Roast chicken with couscous salad
- You
- Jul 14, 2015
- 1 min read

Serves: 4-6
Preparation: 5 min
Cooking: 30 min
• 8 chicken drumsticks
• 15 ml (1 T) paprika
• 15 ml (1 T) ground cumin
• 4 garlic cloves
• 15 ml (1 T) oil
Salad
• 250 ml (1 c) couscous
• 200 g tin corn kernels, drained
• 1 red pepper, diced
• 2 spring onions, thinly sliced
• juice of ½ lemon
• salt and pepper, to taste
Preheat the oven to 180 °C.
1. Put the chicken in a large roasting tray and sprinkle the spices over. Crush the garlic, leaving the skins on, and add to the tray.

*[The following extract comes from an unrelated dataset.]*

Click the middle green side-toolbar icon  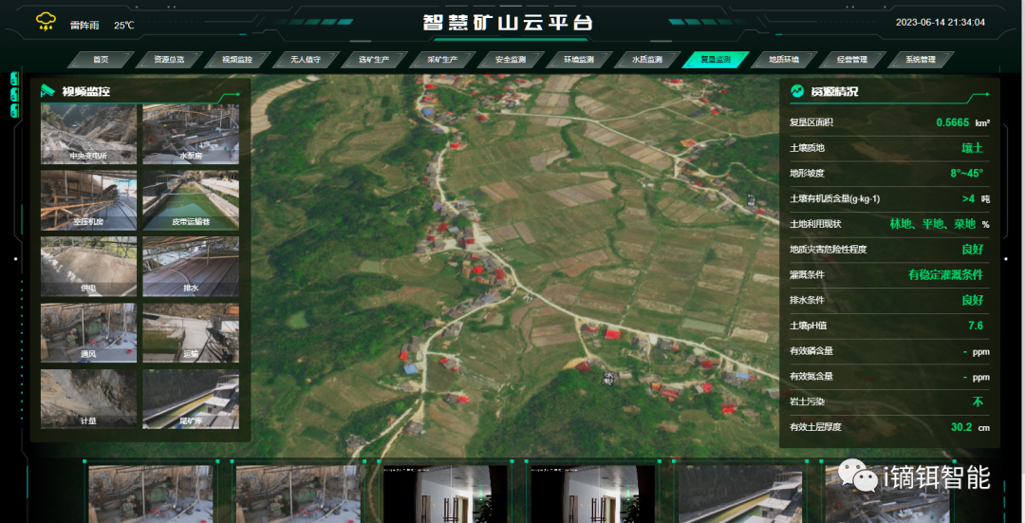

2. Drizzle the oil over and season with salt and pepper to taste. Roast the chicken for 30 minutes or until the chicken is lightly charred and cooked through.
3. Salad: Place the couscous in a large bowl, pour 500 ml (2 c) boiling water over, cover with clingfilm and set aside for 3 minutes or until all the water has been absorbed. Fluff the couscous with a fork and add the sweetcorn and diced pepper to the bowl. Add the spring onions and lemon juice. Season with salt and pepper to taste.
4. Serve the couscous salad with the chicken.